Lastly, although Medicare discussions permeated the panel, the key point about Medicare and other federal health spending was lost: It is the failure of our private health sector to constrain per beneficiary costs that is the entire cause of projected long-run budget deficits. If health spending rose as fast as the overall economy, long-run budgets would show surpluses as far as the eye could see.

Too often (still, after literally decades of well-informed analysts correcting them) pundits and even many policymakers define the problem driving projected long-run deficits as “entitlements,” by which they mean Social Security, Medicare and Medicaid, and they frame this problem as one driven inevitably as a problem of demographics—as Americans age, the programs that provide them income and health security will grow.

But the demography problem just isn’t there. There is a one-time boost to levels of spending on the retirement security programs stemming from the Baby Boomers’ retirement—but this one-time boost is modest and does not grow. The extra spending we’d need to afford it is less than the increase in defense spending we undertook between 2001 and 2005. Regardless of what you think of the outcome of this increase in defense spending, nobody has argued that it has (or will) bankrupted the country.

Instead, the entirety of the “entitlements” problem is the rise in spending on the health programs, and the entirety of this rise is driven by per beneficiary health costs far exceeding the growth of the overall economy.

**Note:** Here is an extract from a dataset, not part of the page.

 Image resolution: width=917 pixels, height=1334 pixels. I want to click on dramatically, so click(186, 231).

I feel like we used to all know this—Peter Orszag’s signature achievement as Congressional Budget Office director was to publicize this clear fact—perhaps most famously in these graphs that accompanied the CBO long-run budget outlooks during his tenure.

Since then, the central role of health costs in driving long-run deficits has been forgotten. As a result, we have a much less useful fiscal policy debate. This is a shame, and maybe it’s time for CBO to start publishing this graph again.